Laugh! Or cry. But if you’re in Kansas City around the 25th, sign up for the class and take it with me. I think Lauren would absoultely looooove to have a class full of Dopers.
And to set the record straight for poor (possibly maligned) Lauren: these “Communiversity” classes are sessions (usually only one for one evening) that can be taught by any person regardless of his educational background (I think). The “students” receive no credit and, other than the fact that they are held on a university’s campus, there is no connection with the university.
Which is why we see classes for belly dancing, psuedo-science such as “holistic” health (and other quack, alternative medicine classes), couples massage, and photography for pets and their people. It’s all in good fun.
Teaching from a pop-media perspective is perfectly legitimate, and there are very few examples of television that would lend themselves as well to such examination as Buffy.
I dunno… after reading some of the more vitriolic threads–here in Cafe Society–on the matter, I’d say that loserdome looming on the horizon depends on which Star Trek you like.
If you’re going to teach television (and really, there’s no reason not to; it’s the single biggest influence on culture in modern America), you might as well teach one of the best.
I took this one at the University of Minnesota for credit:
ARTH 3575. The Art of Walt Disney in American Culture.
(4.0 cr)
Walt Disney, his companies, and the influence of their products on 20th century American culture. Animation, architecture, city planning, the relationship between the fine arts and popular culture, and the creation of art under industrial conditions of collaboration and profit.
Talk about jealousy: I wish I’d be able to recieve credit for my class, much like Dangerosa did.

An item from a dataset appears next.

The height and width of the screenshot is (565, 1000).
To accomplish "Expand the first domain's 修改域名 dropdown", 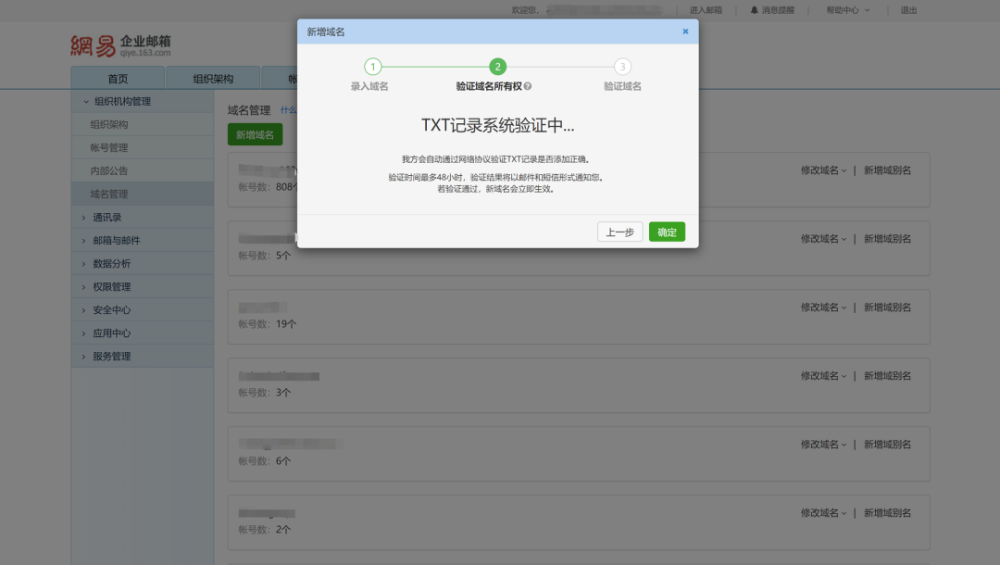I will pyautogui.click(x=823, y=170).

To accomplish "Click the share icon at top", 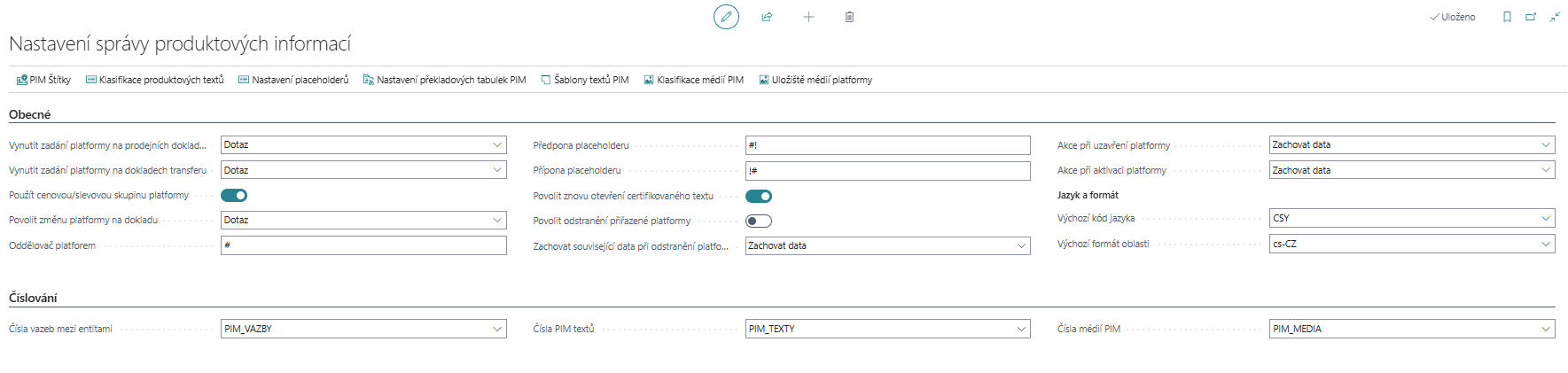I will 767,17.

Oh, but here’s something almost as good! The class lasts not but one night (as I originally thought), but, instead, is stretched out over a few week’s time. This is soooo much better than the bowling league I joined a few years back. Well, the women will be cuter, I imagine. (And if it’s just a bunch of us nerdy guys showing up for the class, then the women on the screen will be cuter. Silver lining, folks, silver-friggin’–lining.)